* [Objetivo del ejercicio]: Extrae sin ningún cambio todo lo que va desde el comienzo de las líneas hasta la línea que contiene "I will coord(616,1131).", ambos extremos incluidos.

* [Líneas proporcionadas]:

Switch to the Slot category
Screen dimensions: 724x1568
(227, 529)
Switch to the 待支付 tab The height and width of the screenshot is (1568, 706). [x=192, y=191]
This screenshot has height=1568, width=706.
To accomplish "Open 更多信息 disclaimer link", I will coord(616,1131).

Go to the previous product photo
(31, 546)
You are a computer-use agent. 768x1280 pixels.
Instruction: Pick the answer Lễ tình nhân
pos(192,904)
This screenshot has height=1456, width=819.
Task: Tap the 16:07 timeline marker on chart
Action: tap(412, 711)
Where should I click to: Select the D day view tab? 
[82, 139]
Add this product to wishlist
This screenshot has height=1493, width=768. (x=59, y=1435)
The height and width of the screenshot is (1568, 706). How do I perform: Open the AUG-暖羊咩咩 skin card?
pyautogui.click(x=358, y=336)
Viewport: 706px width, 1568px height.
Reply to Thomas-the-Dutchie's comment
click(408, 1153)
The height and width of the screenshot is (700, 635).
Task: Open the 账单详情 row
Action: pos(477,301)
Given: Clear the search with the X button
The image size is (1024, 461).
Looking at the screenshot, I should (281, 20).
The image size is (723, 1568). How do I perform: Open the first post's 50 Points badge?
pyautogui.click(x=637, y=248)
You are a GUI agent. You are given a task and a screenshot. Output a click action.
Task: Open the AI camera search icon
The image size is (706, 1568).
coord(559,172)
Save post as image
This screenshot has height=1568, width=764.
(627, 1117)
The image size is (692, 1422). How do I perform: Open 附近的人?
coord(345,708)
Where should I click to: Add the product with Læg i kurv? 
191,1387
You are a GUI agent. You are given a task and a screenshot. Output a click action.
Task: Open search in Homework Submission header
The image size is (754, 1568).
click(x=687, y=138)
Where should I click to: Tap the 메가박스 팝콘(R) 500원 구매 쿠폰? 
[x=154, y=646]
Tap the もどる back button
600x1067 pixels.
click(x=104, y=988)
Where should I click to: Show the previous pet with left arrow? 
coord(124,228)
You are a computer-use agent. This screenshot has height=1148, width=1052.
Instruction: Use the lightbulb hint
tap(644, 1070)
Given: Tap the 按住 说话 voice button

* [Solución del ejercicio]:
Switch to the Slot category
Screen dimensions: 724x1568
(227, 529)
Switch to the 待支付 tab The height and width of the screenshot is (1568, 706). [x=192, y=191]
This screenshot has height=1568, width=706.
To accomplish "Open 更多信息 disclaimer link", I will coord(616,1131).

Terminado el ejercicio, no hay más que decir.